REQUIREMENT
Give back exactly the lines from the one that includes "Open the photo of couple by gold chairs" to the last line below, both included, and no further lines.

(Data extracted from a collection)
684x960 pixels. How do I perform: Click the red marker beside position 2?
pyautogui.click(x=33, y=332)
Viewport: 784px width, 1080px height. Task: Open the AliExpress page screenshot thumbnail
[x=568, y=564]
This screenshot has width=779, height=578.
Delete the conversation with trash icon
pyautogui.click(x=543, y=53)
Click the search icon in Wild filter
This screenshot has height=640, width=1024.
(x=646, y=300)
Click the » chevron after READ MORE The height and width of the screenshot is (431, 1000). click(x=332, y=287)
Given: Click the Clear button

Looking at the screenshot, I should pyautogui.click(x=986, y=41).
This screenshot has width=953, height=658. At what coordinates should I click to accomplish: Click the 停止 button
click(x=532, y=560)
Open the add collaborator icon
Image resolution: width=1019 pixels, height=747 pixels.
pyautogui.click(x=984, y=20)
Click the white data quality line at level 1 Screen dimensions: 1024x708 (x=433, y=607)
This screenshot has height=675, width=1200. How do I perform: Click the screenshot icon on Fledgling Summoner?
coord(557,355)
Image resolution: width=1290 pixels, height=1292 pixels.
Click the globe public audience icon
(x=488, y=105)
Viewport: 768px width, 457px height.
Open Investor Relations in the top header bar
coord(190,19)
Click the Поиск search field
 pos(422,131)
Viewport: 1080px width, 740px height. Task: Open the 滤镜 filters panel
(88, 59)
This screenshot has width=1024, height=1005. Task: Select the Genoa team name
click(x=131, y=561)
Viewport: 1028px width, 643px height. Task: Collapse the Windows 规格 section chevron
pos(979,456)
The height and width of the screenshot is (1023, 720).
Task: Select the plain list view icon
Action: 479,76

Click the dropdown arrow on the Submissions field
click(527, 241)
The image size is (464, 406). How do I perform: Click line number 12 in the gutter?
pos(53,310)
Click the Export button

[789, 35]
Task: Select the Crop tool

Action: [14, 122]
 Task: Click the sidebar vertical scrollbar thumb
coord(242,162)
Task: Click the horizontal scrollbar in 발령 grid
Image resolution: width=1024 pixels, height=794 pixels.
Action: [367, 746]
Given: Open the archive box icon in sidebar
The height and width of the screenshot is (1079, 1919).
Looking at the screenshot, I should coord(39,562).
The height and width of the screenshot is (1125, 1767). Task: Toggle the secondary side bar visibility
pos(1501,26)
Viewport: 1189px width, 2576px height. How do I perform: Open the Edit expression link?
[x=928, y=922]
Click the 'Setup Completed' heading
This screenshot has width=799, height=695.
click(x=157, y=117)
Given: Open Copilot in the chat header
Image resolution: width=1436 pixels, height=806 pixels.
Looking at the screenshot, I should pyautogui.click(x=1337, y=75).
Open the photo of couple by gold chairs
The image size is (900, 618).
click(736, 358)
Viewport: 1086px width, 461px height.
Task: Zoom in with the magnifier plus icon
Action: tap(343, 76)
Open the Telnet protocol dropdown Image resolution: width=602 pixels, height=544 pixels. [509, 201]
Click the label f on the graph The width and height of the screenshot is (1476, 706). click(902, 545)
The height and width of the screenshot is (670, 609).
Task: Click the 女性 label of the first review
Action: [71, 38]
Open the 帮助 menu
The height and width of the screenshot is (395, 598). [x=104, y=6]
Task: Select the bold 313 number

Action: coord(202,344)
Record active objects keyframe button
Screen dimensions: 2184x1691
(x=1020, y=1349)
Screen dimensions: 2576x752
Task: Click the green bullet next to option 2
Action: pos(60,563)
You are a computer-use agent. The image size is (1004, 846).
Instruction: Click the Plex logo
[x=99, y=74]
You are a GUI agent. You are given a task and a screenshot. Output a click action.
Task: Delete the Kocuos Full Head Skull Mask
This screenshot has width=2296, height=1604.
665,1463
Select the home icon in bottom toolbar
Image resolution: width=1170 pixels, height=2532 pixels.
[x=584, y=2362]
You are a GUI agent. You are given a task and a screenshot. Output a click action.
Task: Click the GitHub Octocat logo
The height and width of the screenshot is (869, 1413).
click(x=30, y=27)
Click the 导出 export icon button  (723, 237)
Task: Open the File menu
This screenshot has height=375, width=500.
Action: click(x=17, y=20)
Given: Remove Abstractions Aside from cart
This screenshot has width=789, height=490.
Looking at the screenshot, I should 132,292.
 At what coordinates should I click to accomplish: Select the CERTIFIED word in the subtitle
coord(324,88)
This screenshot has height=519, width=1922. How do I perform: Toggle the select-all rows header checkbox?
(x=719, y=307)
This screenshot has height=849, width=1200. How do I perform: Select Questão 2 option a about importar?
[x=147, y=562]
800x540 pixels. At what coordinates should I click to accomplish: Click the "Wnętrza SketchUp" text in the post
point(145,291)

FINISHED EXERCISE
Open the photo of couple by gold chairs
The image size is (900, 618).
click(736, 358)
Viewport: 1086px width, 461px height.
Task: Zoom in with the magnifier plus icon
Action: tap(343, 76)
Open the Telnet protocol dropdown Image resolution: width=602 pixels, height=544 pixels. [509, 201]
Click the label f on the graph The width and height of the screenshot is (1476, 706). click(902, 545)
The height and width of the screenshot is (670, 609).
Task: Click the 女性 label of the first review
Action: [71, 38]
Open the 帮助 menu
The height and width of the screenshot is (395, 598). [x=104, y=6]
Task: Select the bold 313 number

Action: coord(202,344)
Record active objects keyframe button
Screen dimensions: 2184x1691
(x=1020, y=1349)
Screen dimensions: 2576x752
Task: Click the green bullet next to option 2
Action: pos(60,563)
You are a computer-use agent. The image size is (1004, 846).
Instruction: Click the Plex logo
[x=99, y=74]
You are a GUI agent. You are given a task and a screenshot. Output a click action.
Task: Delete the Kocuos Full Head Skull Mask
This screenshot has width=2296, height=1604.
665,1463
Select the home icon in bottom toolbar
Image resolution: width=1170 pixels, height=2532 pixels.
[x=584, y=2362]
You are a GUI agent. You are given a task and a screenshot. Output a click action.
Task: Click the GitHub Octocat logo
The height and width of the screenshot is (869, 1413).
click(x=30, y=27)
Click the 导出 export icon button  (723, 237)
Task: Open the File menu
This screenshot has height=375, width=500.
Action: click(x=17, y=20)
Given: Remove Abstractions Aside from cart
This screenshot has width=789, height=490.
Looking at the screenshot, I should 132,292.
 At what coordinates should I click to accomplish: Select the CERTIFIED word in the subtitle
coord(324,88)
This screenshot has height=519, width=1922. How do I perform: Toggle the select-all rows header checkbox?
(x=719, y=307)
This screenshot has height=849, width=1200. How do I perform: Select Questão 2 option a about importar?
[x=147, y=562]
800x540 pixels. At what coordinates should I click to accomplish: Click the "Wnętrza SketchUp" text in the post
point(145,291)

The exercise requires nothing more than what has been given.